Abstract. The explosion of connected devices, enabled by small wireless devices in conjunction with cloud services, offers an opportunity and a challenge for what, in a more cosily comfortable time might have been called Trusted Distributed Computing. "Distributed computing" suggests a more controlled and planned deployment with a steady state of computing inventory and selected users but in the "Scattered trust" model is a much more dynamic environment with sensors, programs, back-ends, networks and end point computing devices whose identity and variety is not specifically anticipated. Yet it will be even more important to have an adequate, well understood trust model, for our digital lives underpinned by better resilience and vastly more data. I'll talk about the "Scattered Trust" model and how it might evolve as well as the underlying research and deployment issues.

Biography. John Manferdelli is Professor of the Practice and Executive Director of the Cybersecurity and Privacy Institute at Northeastern University. Immediately prior to that he was Engineering Director for Production Security Development at Google.

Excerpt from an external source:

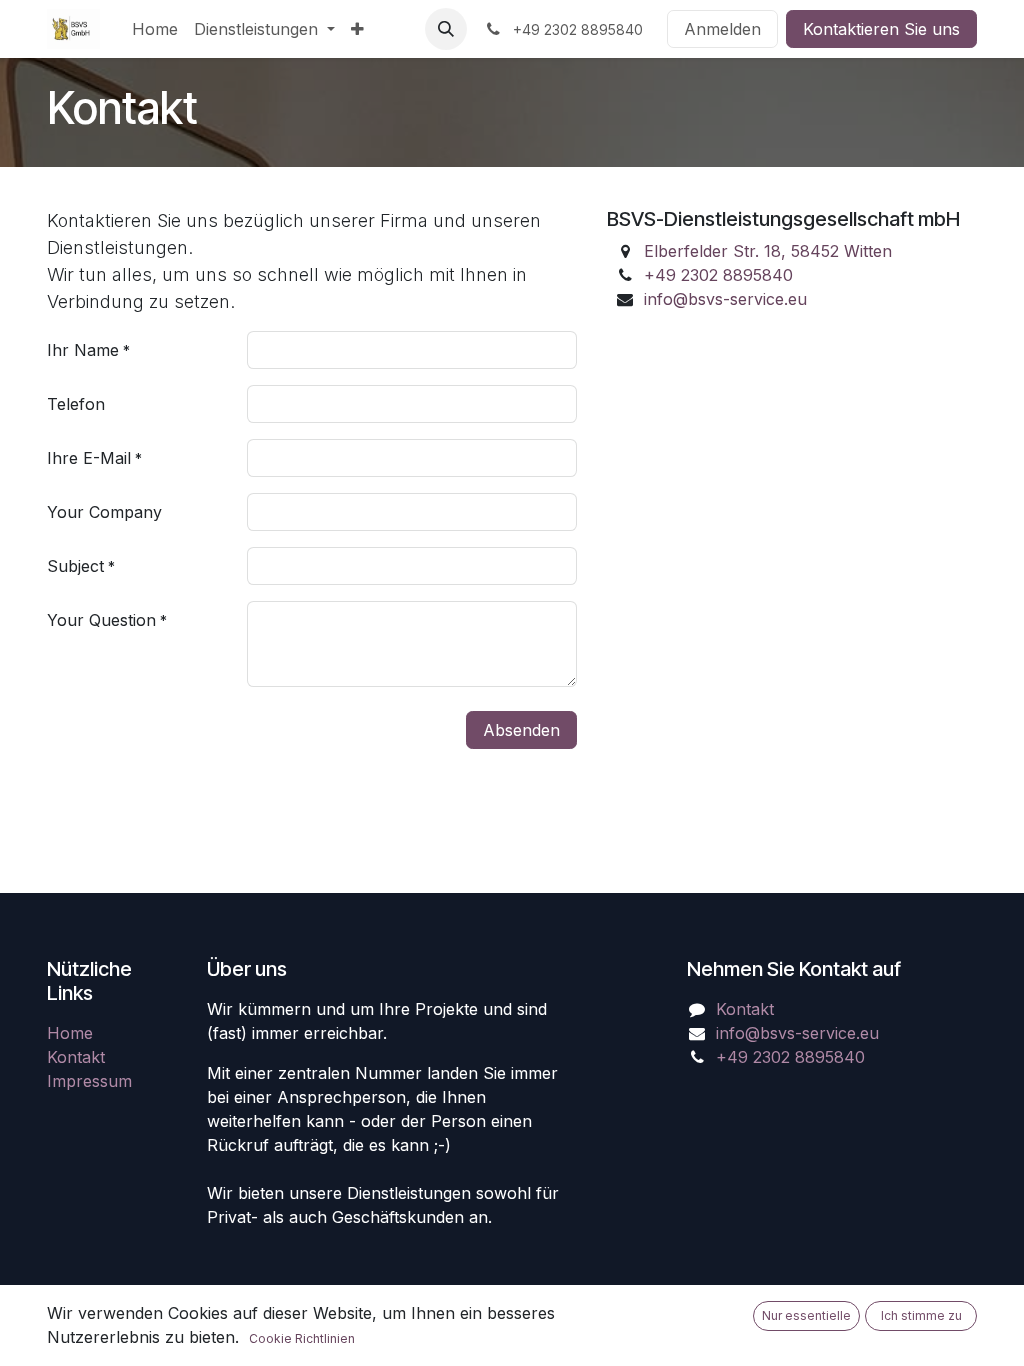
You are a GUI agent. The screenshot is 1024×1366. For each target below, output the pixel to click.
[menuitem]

Prior to Google, John was a Senior Principal Engineer at Intel Corporation and co-PI (with David Wagner) for the Intel Science and Technology Center for Secure Computing at the University of California at Berkeley. He was also a member of the Information Science and Technology advisory group at DARPA and is a member of the Defense Science Board

Prior to Intel, John Manferdelli was a distinguished engineer at Microsoft and was an affiliate faculty member in computer science at the University of Washington. He was responsible for computer security, cryptography and systems research, as well as research in quantum computing. At Microsoft, John also worked as a senior researcher, software architect, product unit manager, general manager at Microsoft and was responsible the development of the next-generation secure computing base technologies and the rights management capabilities currently integrated into Windows, for which he was the original architect. He joined Microsoft in February 1995 when it acquired his company, Natural Language Inc., based in Berkeley, Calif.

At Natural Language, Manferdelli was the founder and, at various times, vice president of research and development and CEO. Other positions he has held include staff engineer at TRW Inc., computer scientist and mathematician at Lawrence Livermore National Laboratory, and principal investigator at Bell Labs. He was also an adjunct associate professor at Stevens Institute of Technology.

Manferdelli’s professional interests include cryptography and cryptographic mathematics, combinatorial mathematics, operating systems, and computer security. He is author of many papers of computer security, high performance computing, cryptography, has given invited talks on high performance computing quantum computing and computer security and signal processing and has been awarded many patents. He is also a licensed Radio Amateur (AI6IT).

Manferdelli has a bachelor’s degree in physics from Cooper Union for the Advancement of Science and Art and a PhD in mathematics from the University of California, Berkeley.